January 28, 2015

Taking The USD Down A Peg

The USD stands lower this morning against all G10 currencies, on the back of remarkably weak US durable goods orders. The EUR was a key beneficiary, up as much as 1.6% for the day, before paring those gains to sit at 1.1360.

The USD stands lower this morning against all G10 currencies, on the back of remarkably weak US durable goods orders. The EUR was a key beneficiary, up as much as 1.6% for the day, before paring those gains to sit at 1.1360.

Core durable goods orders (ex-transportation) fell by 0.8% m/m in December, against expectations for 0.6% rise. There were also downward revisions to prior months. Business investment was also weak, with shipments falling 0.2% m/m (+1.0 exp.) and orders down 0.6% (+0.9 exp.). There were downward revisions here, too.

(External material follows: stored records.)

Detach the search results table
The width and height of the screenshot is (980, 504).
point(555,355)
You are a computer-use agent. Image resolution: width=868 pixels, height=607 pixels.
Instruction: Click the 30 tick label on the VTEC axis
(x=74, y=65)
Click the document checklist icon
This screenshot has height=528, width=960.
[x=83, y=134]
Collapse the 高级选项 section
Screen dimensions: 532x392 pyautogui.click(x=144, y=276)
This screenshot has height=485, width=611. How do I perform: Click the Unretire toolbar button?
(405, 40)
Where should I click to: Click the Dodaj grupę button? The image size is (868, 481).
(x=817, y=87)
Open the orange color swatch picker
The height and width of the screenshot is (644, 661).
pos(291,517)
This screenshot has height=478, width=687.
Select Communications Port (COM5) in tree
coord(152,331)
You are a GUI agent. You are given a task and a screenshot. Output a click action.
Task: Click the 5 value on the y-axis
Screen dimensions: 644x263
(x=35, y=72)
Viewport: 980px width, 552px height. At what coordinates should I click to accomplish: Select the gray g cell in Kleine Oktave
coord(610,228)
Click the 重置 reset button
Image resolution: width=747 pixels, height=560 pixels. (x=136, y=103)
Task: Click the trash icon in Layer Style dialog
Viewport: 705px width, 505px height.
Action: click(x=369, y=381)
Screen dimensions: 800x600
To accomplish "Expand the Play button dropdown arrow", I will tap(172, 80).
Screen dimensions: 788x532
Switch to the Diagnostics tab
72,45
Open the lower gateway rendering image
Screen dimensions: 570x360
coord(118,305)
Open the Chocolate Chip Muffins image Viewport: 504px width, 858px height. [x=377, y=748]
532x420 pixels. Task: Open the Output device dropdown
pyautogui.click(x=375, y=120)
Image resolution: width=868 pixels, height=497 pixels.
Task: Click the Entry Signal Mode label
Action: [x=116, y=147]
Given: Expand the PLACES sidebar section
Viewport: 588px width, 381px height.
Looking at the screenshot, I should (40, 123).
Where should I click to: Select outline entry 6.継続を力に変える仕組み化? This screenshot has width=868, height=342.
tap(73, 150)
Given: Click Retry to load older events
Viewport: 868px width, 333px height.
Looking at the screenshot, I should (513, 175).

This genuine weakness was the major driver of market sentiment, seeing the USD, equities, and bond yields sharply lower. The S&P 500 is 1.2% weaker for the day, having recovered somewhat from its depths after other USD data were better than expected. US new home sales rose by 11.6% m/m (+2.7% exp), and consumer confidence rose to 102.9 (95.5 exp), a fresh 7-year high.

It is remarkable how much impact this single weak report has had. The broad Bloomberg Dollar Spot Index was 1.0% lower for the day, taking back a sizeable chunk of last week’s 2.4% gain. Note that GBP/USD managed to post a 0.9% gain despite UK Q4 GDP surprising on the downside (+2.6% y/y vs +2.7% exp).

This sharp reaction says much about market positioning. The long USD camp has continued to grow (for good reason), but some of the weaker followers are susceptible to being shaken out easily. Signs of a more cautious Fed at tomorrow morning’s FOMC statement would cause even more of them to run.

We note that some of the S&P 500’s losses overnight stem from currency headwinds. Procter & Gamble reported that a rising USD ate into its earnings. Other results are also shed some light on how volatility in other financial markets are impacting corporates. Caterpillar, an industrial bellwether, said that lower oil prices had affected sales to energy companies. While hiccups in corporate America are unlikely to give the Fed reason to pause just yet, it will be a growing source of concern as the USD rally continues.

The AUD sits at the bottom end of the G10 leader-board, and will continue to struggle on a relative basis ahead of the inflation report this afternoon, and even the RBA next week. This is despite a good bounce in metals prices overnight, where gold rose by 1.1% and the LMEX index is up 1.7%.

Coming Up

There is a trifecta of major releases over the coming 24 hours that will keep local investors on their toes.

Australia’s Q4 inflation report is due this morning. The market expects headline inflation to fall to +0.3% q/q from +0.5% in Q3. NAB expects a softer result still, picking -0.1% on the back of much lower petrol prices. Such a result will fuel speculation that the RBA will next week soften the ground for a rate cut in March.

Tomorrow morning, the Fed will release its policy missive for January. Our centrl scenario is that the FOMC simply rolls out a statement largely unchanged from December, and forges toward rate hikes in mid-2015. Any upgraded notes of concern from the Fed about soft inflation, weakness in trading partners, or the stronger USD would likely be taken as a dovish signal.

An hour later, the RBNZ will release its one-page OCR Review. The market anticipates a big step toward a neutral bias (from the tightening bias signalled in December). We are less convinced the shift will be start, but agree that some watering-down of the tightening bias is likely.

Overnight

On global stock markets, the S&P 500 was -0.80%. Bond markets saw US 10-years +0.16bp to 1.83%. On commodity markets, Brent crude oil +2.50% to $49.34, gold was +1.1% to $1,294, iron ore -0.1% to $63.50.